__Extrait__:
<<<<

En prenant la parole le 28 septembre devant l’assemblée générale des Nations-Unies, le cardinal-secrétaire d’État Pietro Parolin a réaffirmé une énième fois que « la seule solution praticable » pour assurer la paix entre Israël et les Palestiniens « est celle à deux États, avec un statut spécial pour Jérusalem ».
Il faut en réalité remonter trente ans en arrière, aux accords d’Oslo de 1993 et ensuite à l’échec de Camp David de 2000, pour trouver la seule fenêtre historique pendant laquelle la solution à deux États semblait encore réalisable. Parce qu’ensuite, elle est devenue sans cesse plus improbable, jusqu’à ne plus subsister aujourd’hui que dans les déclarations des gouvernements qui continuent à l’invoquer, tel un rituel creux.
Il en va de même pour le Saint-Siège. Dans les déclarations officielles, rien n’a changé depuis qu’il a approuvé la décision de l’ONU de diviser la Terre Sainte en deux États en 1947, un État Juif et un autre arabo-palestinien, avec un statut spécial pour Jérusalem.
Mais entretemps, dans les hautes sphères de l’Église catholique, on examine depuis un certain temps une solution différente, une sorte de plan B. Il serait tout aussi difficile à mettre en œuvre mais, en perspective, il est considéré comme le seul à pouvoir résoudre le problème : non pas deux mais un seul État, avec des droits égaux pour tous, Juifs, Arabes, musulmans et chrétiens.
Cette même solution a été mentionnées publiquement pour la première fois par les évêques catholiques de Terre Sainte – parmi lesquels figure le Patriarche latin de Jérusalem Pierbattista Pizzaballa – dans une déclaration du 20 mai 2019 :
« Toutes les déclarations actuelles sur la solution à deux États ne sont que vaine rhétorique dans la situation actuelle. Par le passé, nous avons vécu ensemble sur cette terre, pourquoi ne pourrions-nous pas y vivre ensemble à l’avenir aussi ? La condition fondamentale pour une paix juste et durable est que tous ceux qui habitent cette Terre Sainte jouissent d’une égalité totale. Voilà notre vision pour Jérusalem et pour tout le territoire appelé Israël et Palestine, se trouvant entre le fleuve Jourdain et la mer Méditerranée ».

>>>>

__Données affichées__:
<<<<

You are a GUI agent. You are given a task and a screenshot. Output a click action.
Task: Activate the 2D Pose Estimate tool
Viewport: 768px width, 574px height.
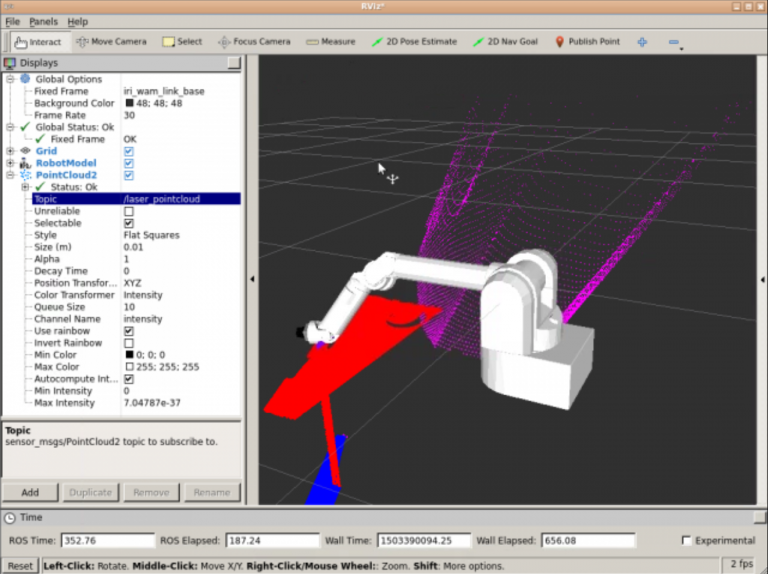414,42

>>>>

__Consigne__: Reprenez l'extrait sur le Saint-Siège et la solution à deux États à l'endroit où il s'arrête, et poursuivez-le. On n'a pas besoin de ces données ici.

__Réponse à la consigne__:
Cette solution a été débattue à plusieurs reprises dans « La Civiltà Cattolica » — la revue des jésuites de Rome publiée systématiquement sous le contrôle préalable des autorités vaticanes – par un spécialiste en la matière qui est personnage particulier : David M. Neuhaus, issu d’une famille allemande ayant émigré en Afrique du Sud dans les années 1930, né à Johannesburg en 1962, envoyé en Israël à son adolescence pour étudier et là, fasciné par sa rencontre avec des moniales venues de Russie, baptisé à 25 ans dans l’Église catholique avant d’entrer dans la Compagnie de Jésus, d’abord aux États-Unis, puis en Égypte, mais qui est toujours resté Juif et Israélien et qui a même été, entre 2009 et 2017, vicaire du patriarcat latin de Jérusalem pour les catholiques de langue hébraïque en Israël, ainsi que professeur à l’Institut biblique pontifical de Jérusalem.
On ne compte pas moins de six articles, dont un publié tout récemment, dans lesquels Neuhaus plaide non pas pour deux États séparés, mais pour un État unique pour tous.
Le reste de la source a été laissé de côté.